Between individual humans, the differences in endometrial or stromal permissiveness may be subtle and are likely influenced by environmental as well as genetic factors, which makes it difficult to determine exactly which genes are involved. Differences across species, however, are much more pronounced. Primates and rodents have highly invasive placentas (or highly permissive endometria), but other mammals are better at setting boundaries: Dogs and cats have intermediately invasive placentas, while horses and cows experience minimal invasion.6
Kshitiz and his colleagues compared the genetics of several species across this spectrum, and identified hundreds of genes that correlated with degree of invasion, as well as a few transcription factors that seemed especially important for regulating these genes.7 Then, they used 3D tissue models populated with human cells to study how knockout of these transcription factors affected permissiveness to invasion. They found that knockout of either GATA2 or TFDP1 transcription factors in human endometrial fibroblasts significantly increased their resistance to invasion by trophoblasts, akin to an animal with a minimally invasive placenta, like a cow. Importantly, knockout of these same factors in skin cells increased their ability to resist invasion by malignant melanoma cells.
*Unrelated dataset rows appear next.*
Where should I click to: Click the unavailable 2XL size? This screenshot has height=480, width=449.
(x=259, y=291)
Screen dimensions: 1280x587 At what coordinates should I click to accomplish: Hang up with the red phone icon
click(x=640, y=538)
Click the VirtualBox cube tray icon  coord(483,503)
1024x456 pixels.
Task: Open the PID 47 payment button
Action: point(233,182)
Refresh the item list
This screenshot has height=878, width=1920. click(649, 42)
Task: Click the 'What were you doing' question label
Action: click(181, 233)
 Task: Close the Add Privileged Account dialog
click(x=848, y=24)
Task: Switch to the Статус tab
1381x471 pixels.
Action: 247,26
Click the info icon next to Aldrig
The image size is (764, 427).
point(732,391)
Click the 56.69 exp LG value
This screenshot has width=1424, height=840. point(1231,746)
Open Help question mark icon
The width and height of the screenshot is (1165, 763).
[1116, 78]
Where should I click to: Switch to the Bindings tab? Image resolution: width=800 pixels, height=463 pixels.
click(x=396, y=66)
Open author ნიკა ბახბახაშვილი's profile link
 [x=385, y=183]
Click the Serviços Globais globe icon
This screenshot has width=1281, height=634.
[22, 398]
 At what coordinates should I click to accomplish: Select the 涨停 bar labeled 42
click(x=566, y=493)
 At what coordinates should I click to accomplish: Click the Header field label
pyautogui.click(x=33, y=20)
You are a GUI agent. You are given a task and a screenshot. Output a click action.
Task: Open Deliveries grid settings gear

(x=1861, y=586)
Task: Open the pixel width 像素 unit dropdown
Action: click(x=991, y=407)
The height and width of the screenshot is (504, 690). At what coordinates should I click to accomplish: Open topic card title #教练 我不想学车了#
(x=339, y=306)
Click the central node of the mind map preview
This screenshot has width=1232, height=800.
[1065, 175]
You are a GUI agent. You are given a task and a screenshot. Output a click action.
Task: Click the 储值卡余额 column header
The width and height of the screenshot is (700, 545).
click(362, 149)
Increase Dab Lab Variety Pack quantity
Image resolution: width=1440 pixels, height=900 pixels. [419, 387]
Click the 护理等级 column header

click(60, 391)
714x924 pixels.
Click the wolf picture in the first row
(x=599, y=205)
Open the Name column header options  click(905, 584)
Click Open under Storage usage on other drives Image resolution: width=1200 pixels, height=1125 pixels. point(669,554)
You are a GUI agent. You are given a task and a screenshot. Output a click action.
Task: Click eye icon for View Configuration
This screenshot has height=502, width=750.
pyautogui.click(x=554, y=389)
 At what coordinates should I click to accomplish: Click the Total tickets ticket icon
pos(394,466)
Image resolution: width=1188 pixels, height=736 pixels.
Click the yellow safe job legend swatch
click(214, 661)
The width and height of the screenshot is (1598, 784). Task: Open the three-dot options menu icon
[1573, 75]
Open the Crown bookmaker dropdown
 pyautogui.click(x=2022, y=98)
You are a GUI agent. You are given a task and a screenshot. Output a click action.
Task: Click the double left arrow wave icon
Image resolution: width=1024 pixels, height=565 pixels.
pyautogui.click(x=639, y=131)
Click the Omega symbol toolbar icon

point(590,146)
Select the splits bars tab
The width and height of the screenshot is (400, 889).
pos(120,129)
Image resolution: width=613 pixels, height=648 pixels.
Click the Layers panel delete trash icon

“Basically, if we can make humans cow-like then they will be able to resist invasion,” said Kshitiz. “The problem is, of course, we do not want to make the whole person like a cow, but we can locally become cow-like—around the cancer. So, we are now developing a gene therapy which will involve taking a biopsy of the patient’s [healthy] cells and making them cow-like by changing certain genes and then put them back near the cancer.”
In this way, careful examination of the maternal-fetal interface and the molecular cascades that govern cell invasion, immune evasion, and other processes that benefit the fetus may lead to new strategies that can disable these same processes in cancers.
References
- Moss RW. The life and times of John Beard, DSc (1858-1924). Integr Cancer Ther. 2008;7(4):229-251.
- Costanzo V, et al. Exploring the links between cancer and placenta development.Open Biol. 2018;8(6):180081.
- Metzler VM, et al. Androgen dependent mechanisms of pro-angiogenic networks in placental and tumor development. Placenta. 2017;56:79-85.
- Coorens THH, et al. Inherent mosaicism and extensive mutation of human placentas.Nature. 2021;592(7852):80-85.
- Yu J, et al. Progestogen-driven B7-H4 contributes to onco-fetal immune tolerance.Cell. 2024;187(17):4713-4732.e19.
- PrabhuDas M, et al. Immune mechanisms at the maternal-fetal interface: Perspectives and challenges. Nat Immunol. 2015;16(4):328-334.
- Suhail Y, et al. Tracing the cis-regulatory changes underlying the endometrial control of placental invasion. Proc Natl Acad Sci. 2022;119(6):e2111256119.